Stored records:
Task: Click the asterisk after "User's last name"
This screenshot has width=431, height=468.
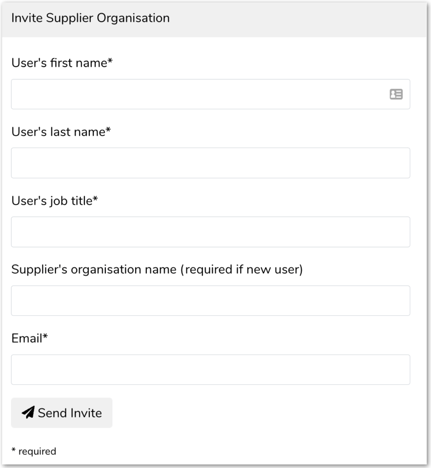Action: tap(108, 129)
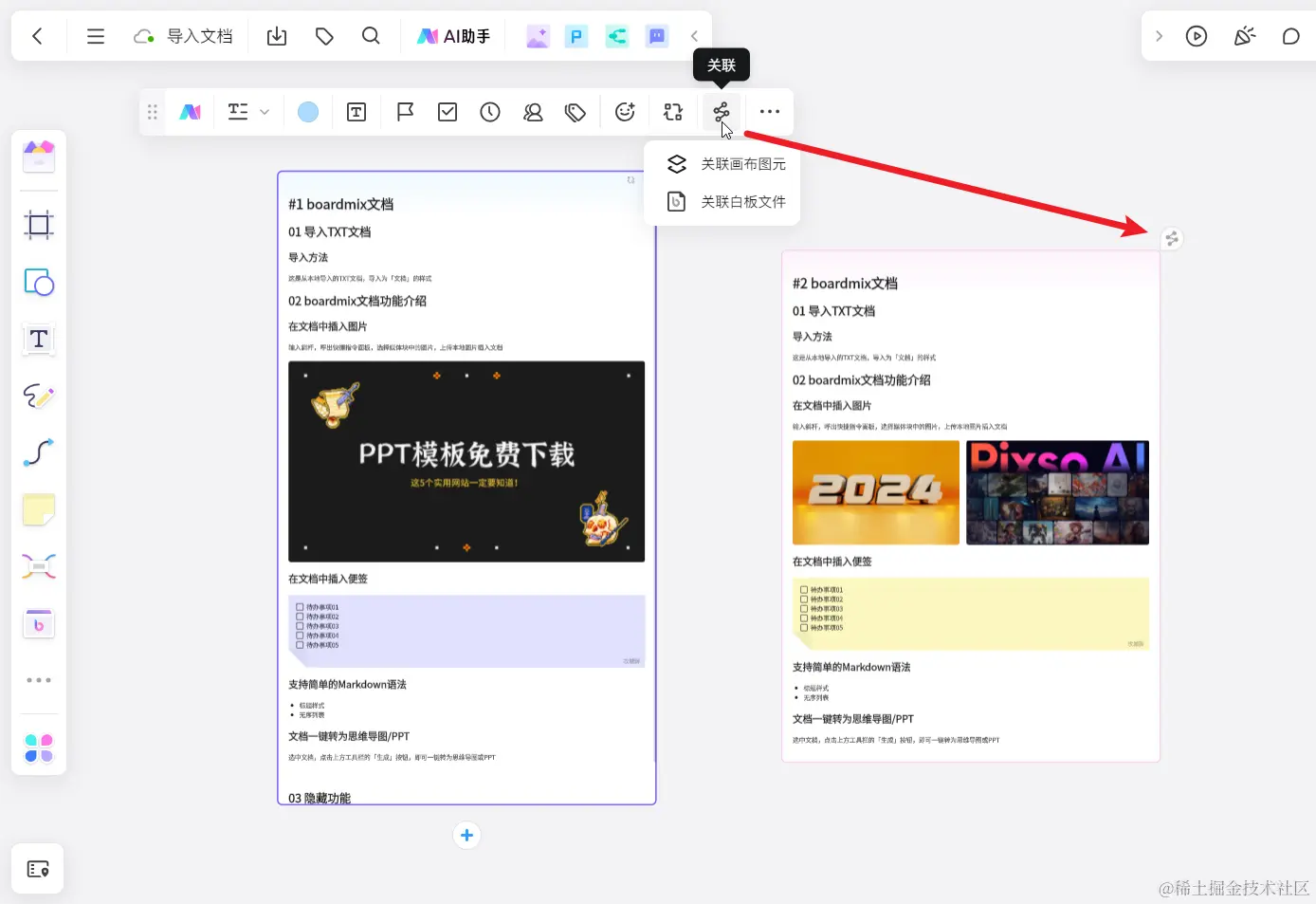Open the AI助手 assistant
The image size is (1316, 904).
point(455,35)
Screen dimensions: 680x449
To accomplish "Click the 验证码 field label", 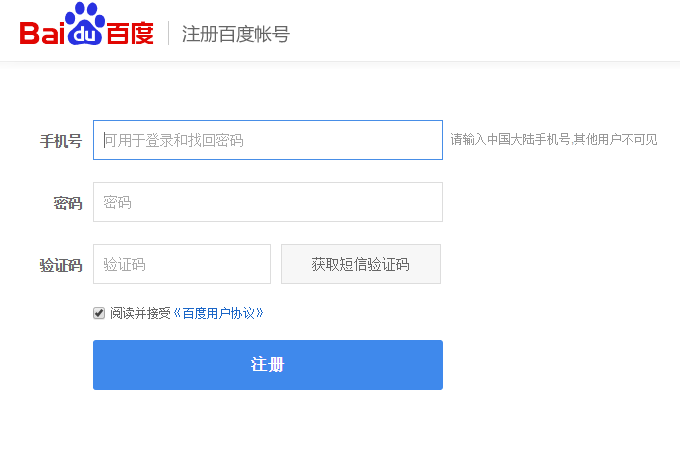I will click(61, 265).
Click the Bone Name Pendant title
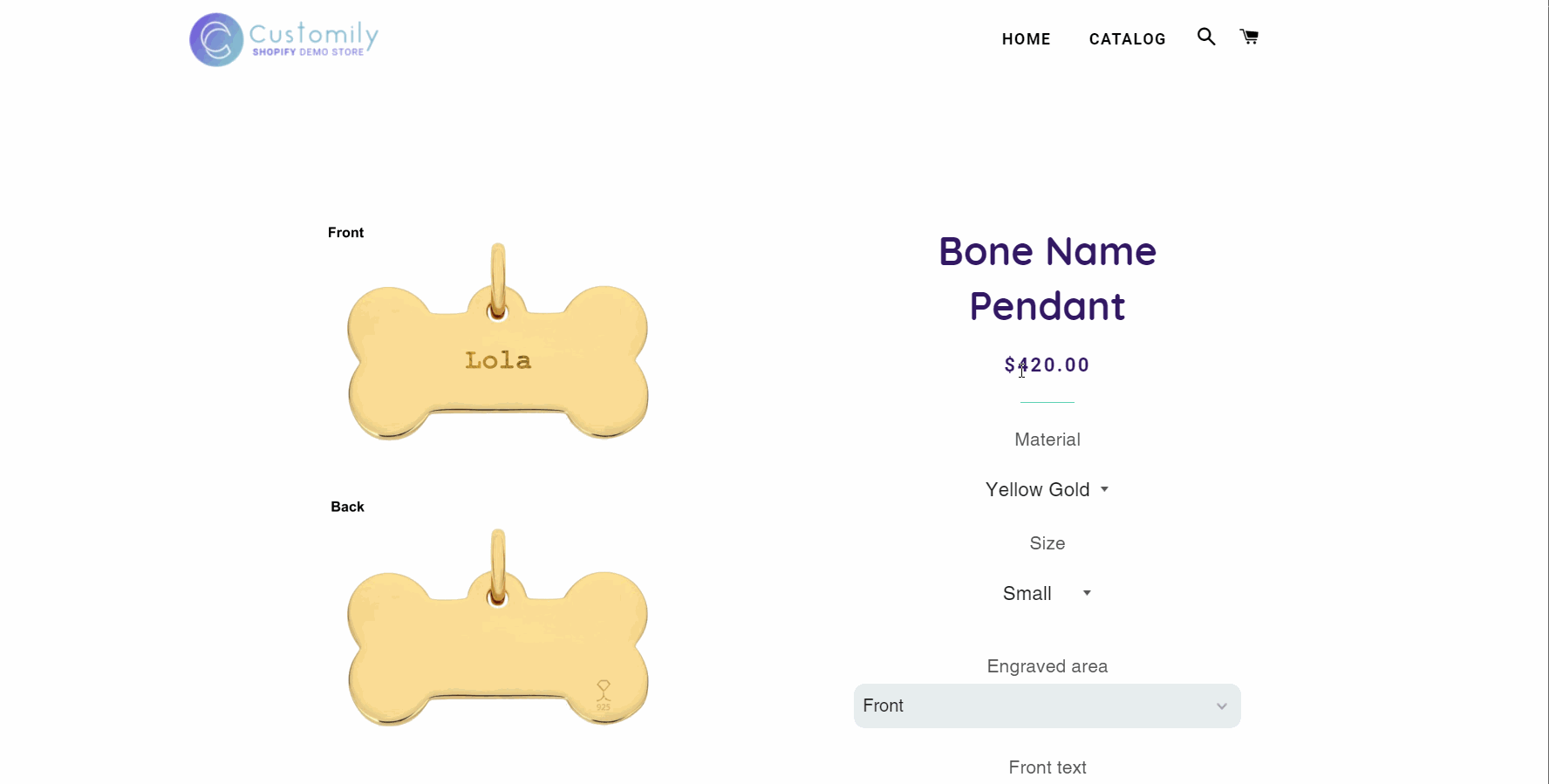1549x784 pixels. pos(1047,279)
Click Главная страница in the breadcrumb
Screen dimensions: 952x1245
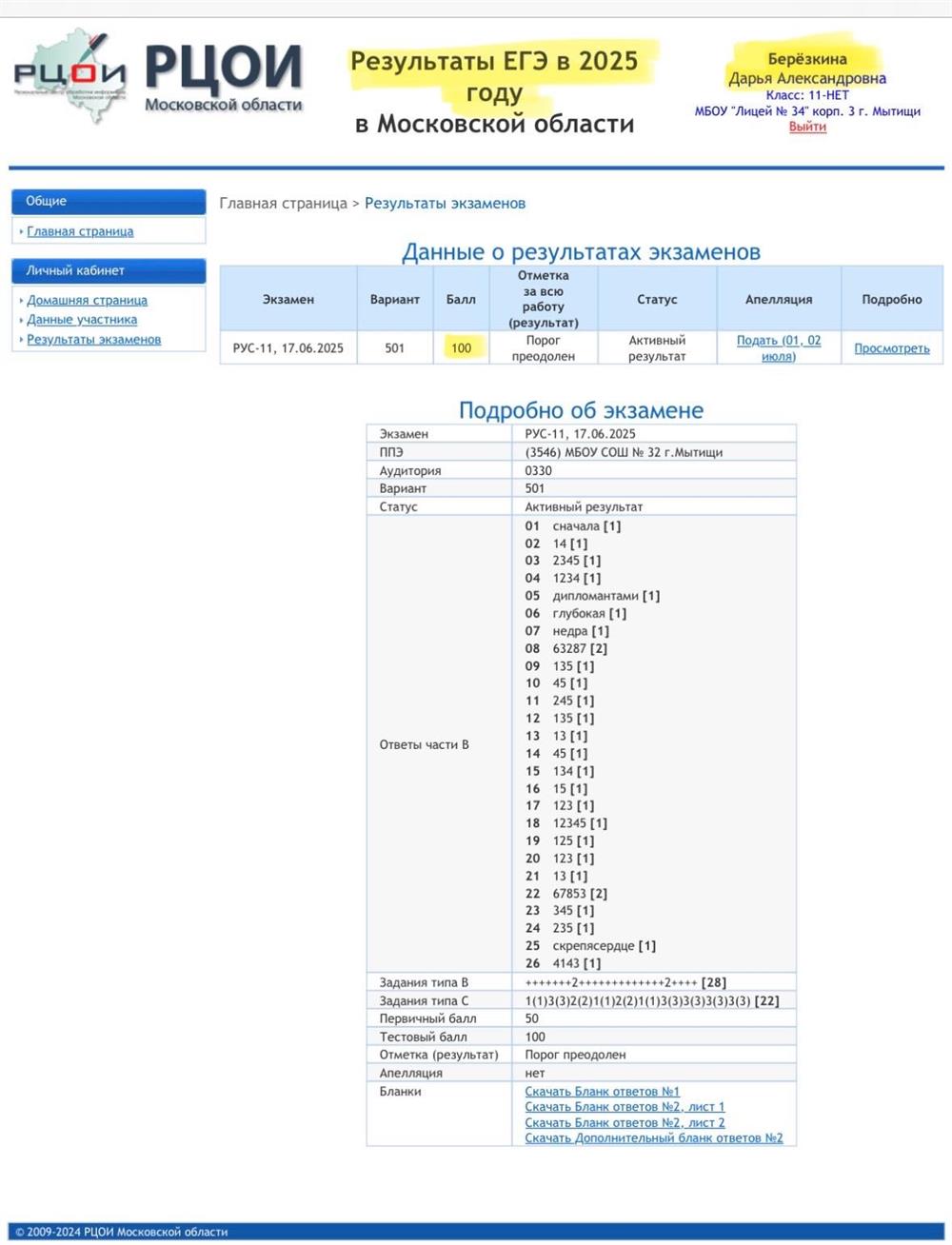[x=284, y=203]
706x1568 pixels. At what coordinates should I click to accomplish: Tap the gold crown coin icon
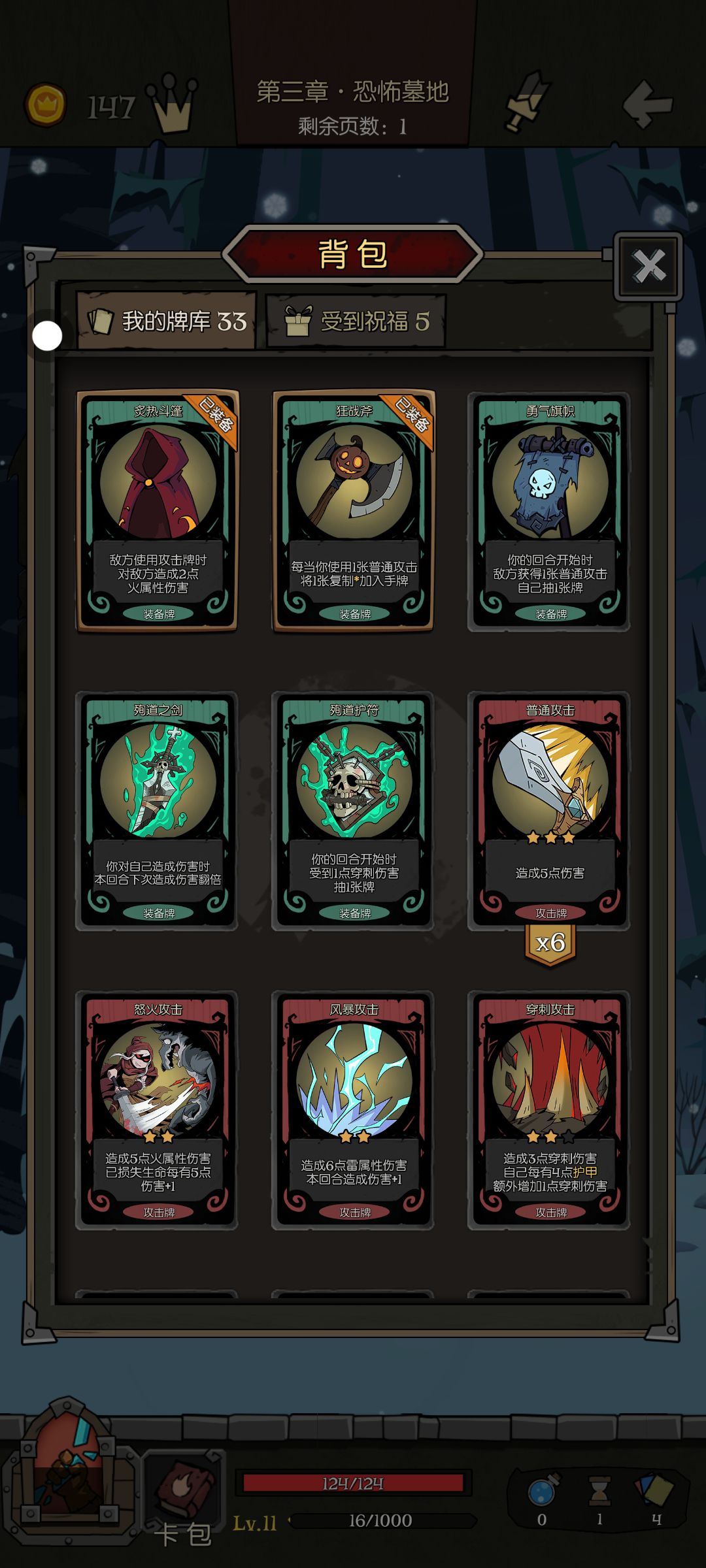pos(45,105)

» **Directions**:
Please set down only the lines from the one containing "Click Главная страница in the breadcrumb" through the end of the entries, exactly as they stand, both ends included and with no pictures.

» **The answer**:
Click Главная страница in the breadcrumb
Screen dimensions: 952x1245
[x=284, y=203]
706x1568 pixels. At what coordinates should I click to accomplish: Tap the gold crown coin icon
pos(45,105)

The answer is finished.